The Angels operate like a small-market Major League Baseball team. That was not the case when Angels owner Arte Moreno hired Perry Minasian as his team’s general manager nearly four years ago. That team had four players making at least $28 million.

They weren’t the sport’s biggest spenders, but for better or worse, they were a team defined by a desire to acquire superstar talent. That’s the checkbook Minasian thought he’d inherit. But it’s not the one he got.

Fast forward a few years. The Angels went to desperate measures to get below the luxury tax last season, putting nearly a third of their team on waivers. Their attempts to resign Shohei Ohtani were minimal, at best.

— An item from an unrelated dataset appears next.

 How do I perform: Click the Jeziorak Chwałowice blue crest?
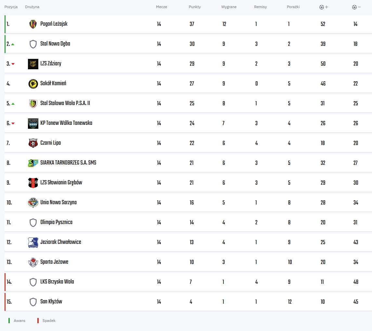33,242
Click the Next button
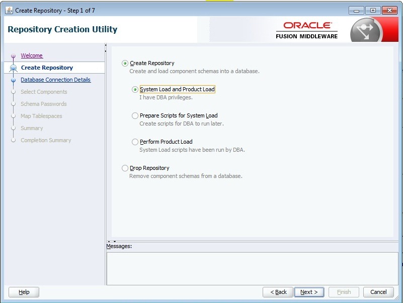 click(309, 292)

And they cut payroll by $40 million this season. On Thursday, the Angels announced that Minasian, who had been in the final year of his initial four-year contract, received a two-year extension. A show of confidence for the top baseball operations executive who had previously been left to twist in the wind with his future uncertain.

Minasian earned this extension because he’s instilled a framework for hope. He assembled a budding young core of players like Logan O’Hoppe , Zach Neto , Ben Joyce , Nolan Schanuel and José Soriano . All 30 teams would take any of those players this second.

Minasian has done an excellent job in that area. But he has yet to show he can succeed within the margins he’s been given. He’s yet to prove that he can be a winning GM for what is ostensibly a small-marke.